Everyone wants to move to Texas, what former President George W. Bush calls “The Promised Land.”
And really, it is. Texas welcomed 400,000 new people in 2016, the largest population increase in the country. The U.S. Census says the state hit a total population of 28.3 million people between July 2016 and July 2017. Come the 2020 census, it will likely pick up additional congressional seats. Hence the blazing hot real estate market—all those people have to live somewhere.
About 60,000 people moved to North Texas between 2015 and 2016. By North Texas, I mean the 12 counties and cities that bubble out from the Dallas/Fort Worth (or, as Fort Worthians say, Fort Worth/Dallas) hub stretching over 9,286 square miles, the largest inland land area in the U.S. And it is spreading out like crazy: Frisco and McKinney were the fastest growing suburbs in the U.S. last year. That’s why acres of homes and apartments are exploding in former farm stops such as Frisco. American pioneers driving cattle north settled in the area around the railroad station in Frisco, which has seen its population grow from 6,000 in 1990 to almost 200,000 today. Priding itself as one of the Lone Star state’s most innovative communities, the mayor, Jeff Cheney, is a realtor. The city is even launching the states’ first free driverless car program this summer with a Mountain View, California company called Drive.ai. When asked why they chose to launch in North Texas over the Bay area, Drive.ai company reps said “less regulation, and the city bent over backward to accommodate us.”
That’s a familiar refrain. When I moved here from New York City more than 38 years ago, I was bowled over by the mild winters (we picnicked in January), entrepreneurial spirit, sunshine, trees and the big, beautiful homes. They were majestic, decorated to the nines like a non-stop feed of Architectural Digest, all for a fraction of the price of a Manhattan one-bedroom. Summers are hot, but either you leave town or cool the outdoors with misters and chilled swimming pools during July and August.
In case you, too, are considering making a move to North Texas, here are 12 things you should know:
1. Texans are big on homeownership. Of half a million households in Dallas, nearly 44% own their own homes.
2. The most expensive home in Dallas, the 25-plus acre Crespi Estate, sold last December for $36.2 million at auction. It was once listed for $135 million when Tom and Cinda Hicks owned it. Hicks sold it to local banker billionaire Andy Beal, who also bought another signature Dallas property, the Highland Park estate of the late, great real estate developer Trammell Crow, for about $34 million (price tag was $46 million). Apparently not needing two multi-million dollar estates within a few miles of each other, Beal sold the Crespi. The Crespi estate backs up to the gated neighborhood of former president George W. Bush, on Daria Drive.

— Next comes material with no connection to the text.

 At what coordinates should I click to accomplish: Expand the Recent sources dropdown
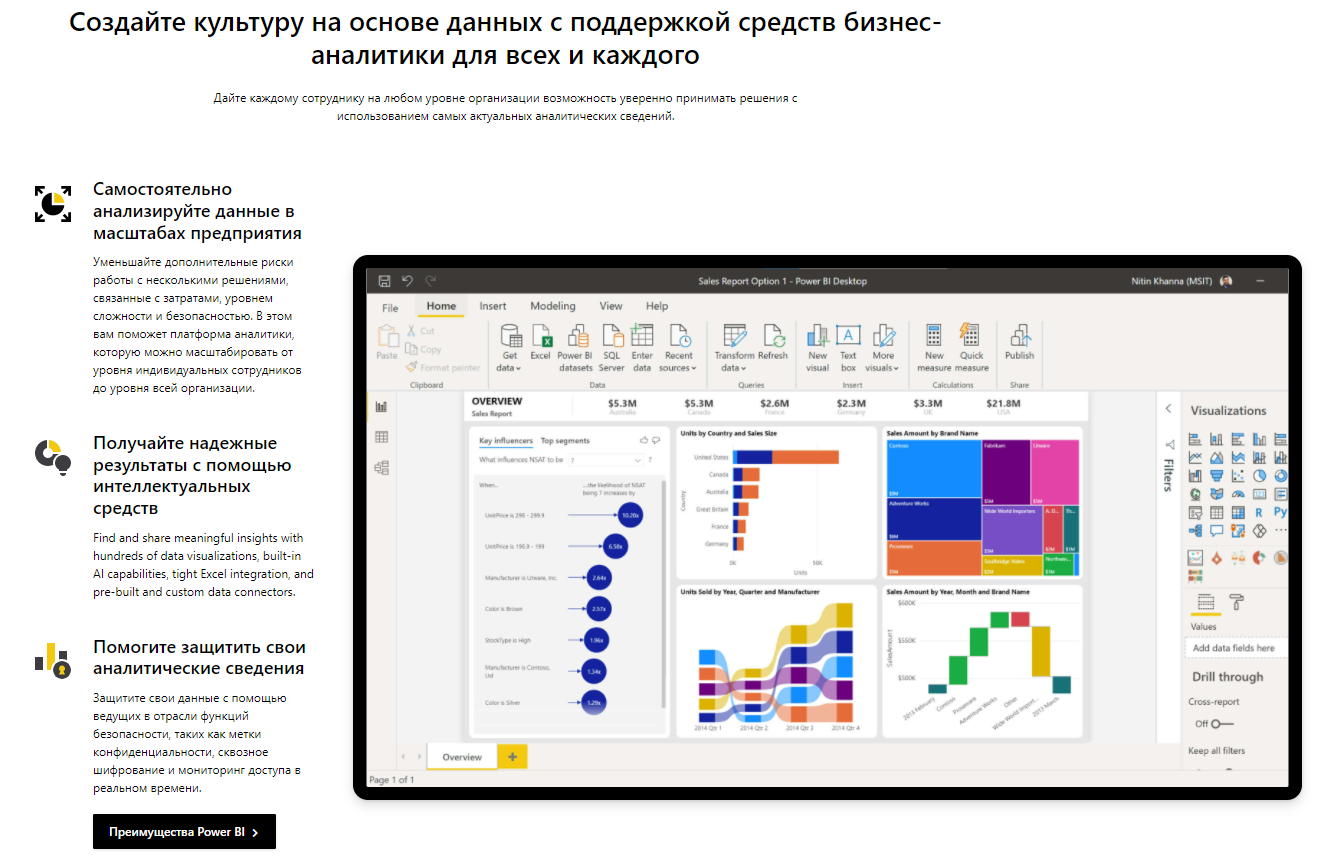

3. North Texas has rolling estate properties, and in some areas, you can still keep horses right in town–one horse per acre, please.
4. The housing options are diverse, from one-quarter to half-acre single-family homes built in the 1950’s to townhomes and high rises across the vast “Metroplex,” which is as big as the states of Rhode Island and Connecticut combined. Fort Worth has elegant mansions built on oil fortunes; folks there are also restoring vintage 1920s bungalows. Price points in Fort Worth are a bit lower than Dallas.
Head north to the fast-growing Frisco-McKinney-Allen area, where Toyota USA chose to move its North American headquarters, and you can find swaths of newly constructed housing, much of it cookie cutter, but some of it uniquely contemporary, in planned communities. Example: MainVue Homes, out of Henley, Australia. But Frisco and McKinney’s hottest neighborhoods right now are vintage homes, all within walking distance to restaurants and boutiques.